Es scheint, dass die Geschwindigkeit, mit der die Möglichkeiten schon dieser im Grunde noch recht frühen Form eines solchen »Chatbots«, im Netz und drumherum die Kunde machten, atemberaubend ist. Der zum Testen bislang offene Zugang wurde zigmillionenfach genutzt, um Texte und Dialoge aller Art erzeugen zu lassen.

Also dauerte es nicht lange, und erste Bedenken wurden laut. Inzwischen herrscht ein gewisser zeittypischer Alarmismus, es wird gewarnt, gemahnt, befürchtrt und es wird schwer an Bedenken getragen. Warum?

Jeder, der beauftragt wird, zu einem halbwegs fest umrissenen Thema einen sachbezogenen informierenden Text zu schreiben, wird ab sofort in der Lage sein, sich einen solchen Text von ChatGPT (oder bald weiteren Systemen dieser Art) schreiben zu lassen. Schüler lassen Hausaufgaben erledigen, Studenden Seminararbeiten, andere zu Prüfende entsprechend andere Prüfungsaufgaben. Texte beliebiger Art der Sorte »Trivialliteratur« zu erdichten nach entsprechender Themen- und Stilvorgabe sollte für ChatGPT ebenfalls kein größeres Problem darstellen.

Stop.
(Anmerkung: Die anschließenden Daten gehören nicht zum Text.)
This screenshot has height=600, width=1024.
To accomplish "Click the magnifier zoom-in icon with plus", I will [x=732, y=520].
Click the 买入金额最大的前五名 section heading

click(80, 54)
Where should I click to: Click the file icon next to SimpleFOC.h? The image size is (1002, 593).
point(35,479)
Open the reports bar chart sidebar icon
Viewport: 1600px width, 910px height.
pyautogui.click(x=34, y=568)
Hier bleibe ich kurz: Trivialliteratur, im schlimmsten Fall Romane, wie sie serienweise von vielen Verlagen seit Jahrzehnten von bestellten Autorenkollektiven verfasst werden, dürften eigentlich kein Problem darstellen. Zumindest nicht, was die Produktseite angeht. Denn wenn das, was auf solche Weise am Fließband produziert wird, genauso gut von einer Text-KI verfasst werden kann, dann kann man sie das auch tun lassen. Ok, dann muss sich eine größere Schar von minderbezahlten Auftragsschreiberlingen neue Jobs suchen.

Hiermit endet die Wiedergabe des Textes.